With the Twins and Indians discussing a Jim Thome swap, the big slugger could join some elite company. Thome's 601 home runs would be the fourth-largest total ever traded. And the pattern of a successful home run hitter returning to the team of his roots certainly applies to Thome – he hit his first 334 home runs in a Cleveland uniform. Let's take a closer look at what kind of return similar sluggers provided for their new teams.
Unsurprisingly, Hank Aaron ranks atop the list of most career home runs when traded. Hammerin' Hank had 733 round-trippers when the Atlanta Braves traded him to the Milwaukee Brewers – the town where he hit his first 398 home runs – for outfielder Dave May and minor league pitcher Roger Alexander. May, a year removed from a 25-home run season himself, never recovered his All-Star form. Aaron did make the All-Star team in 1975, but that had more to do with reputation than performance. In 851 plate appearances over two seasons in Milwaukee, Aaron hit just 22 home runs.
Next on the list is Willie Mays, who hit 646 home runs for the Giants of New York and San Francisco before executing a similar return to Aaron's. The Giants traded Mays to the New York Mets on May 11, 1972 for Charlie Williams and $50K. Williams became a valuable swingman for the Giants over seven seasons, including three with an ERA+ of 110 or better. Mays, meanwhile, hit 14 home runs over 481 plate appearances with the Mets in 1972 and 1973. The first, and most dramatic, of these home runs came in his very first game with the Mets against the Giants. Naturally, Mays didn't come close to the level he reached in his first stint in New York – a 157 OPS+ and 187 home runs from 1951-1957. Rumor has it his defense in center field was pretty good, too.
The only other slugger with more home runs than Thome at the time of a trade is Ken Griffey Jr., who tallied 609 long balls by the time the Cincinnati Reds traded him at the 2008 non-waiver deadline to the Chicago White Sox for pitcher Nick Masset and infielder Danny Richar.

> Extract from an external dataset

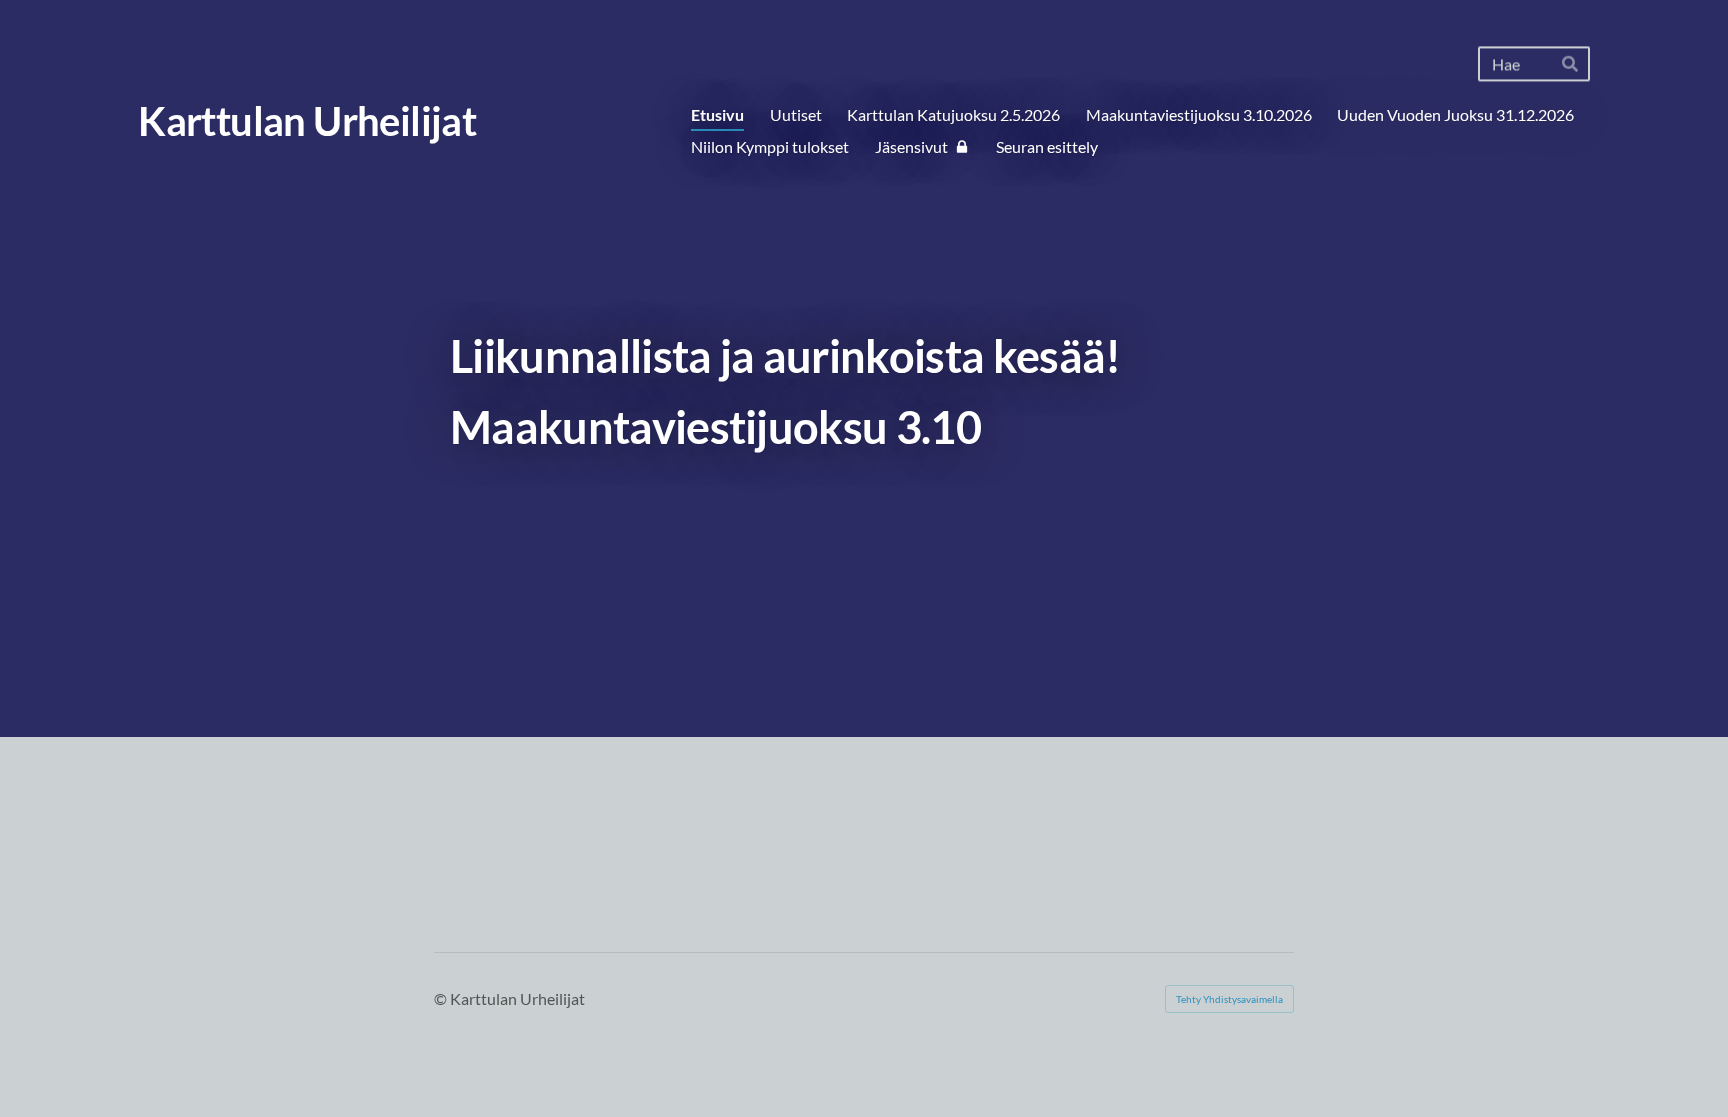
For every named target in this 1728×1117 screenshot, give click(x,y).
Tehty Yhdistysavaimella (1229, 999)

Masset has become a bullpen mainstay for Cincinnati. Meanwhile, Griffey hit only three home runs down the stretch for Chicago, though he played well enough overall to help the White Sox reach the postseason. His final 11 playoff at bats came for the Sox in their AL Division Series loss to Tampa Bay.
The clearest comparable to Thome among these sluggers is a man Thome passed on the all-time home run list last year: Frank Robinson. With 586 career home runs, Robinson had already slugged 572 of them late in the 1974 season when the California Angels traded him to Cleveland for catcher Ken Suarez, outfielder Rusty Torres and cash. Neither Suarez nor Torres did much after the trade – Torres never appeared in a Major League game for the Angels – but Torres did out-homer Robinson post-deal, hitting 20 home runs in parts of five seasons with three teams.
Robinson, however, was extremely productive in a part-time role from 1974-76. Those 14 home runs came in just 289 plate appearances, with his OPS+ checking in at a robust 129. He managed the team as well, something Thome would not be asked to do in Cleveland. But if Thome emulates Robinson at the plate, the Indians will be happy to have him and Thome's 132 OPS+ this season suggests such hopes are realistic.
Whether that means a pennant or not, a deal would certainly guarantee that Indians fans can reminisce at the ballpark – and maybe even get an old jersey out of storage.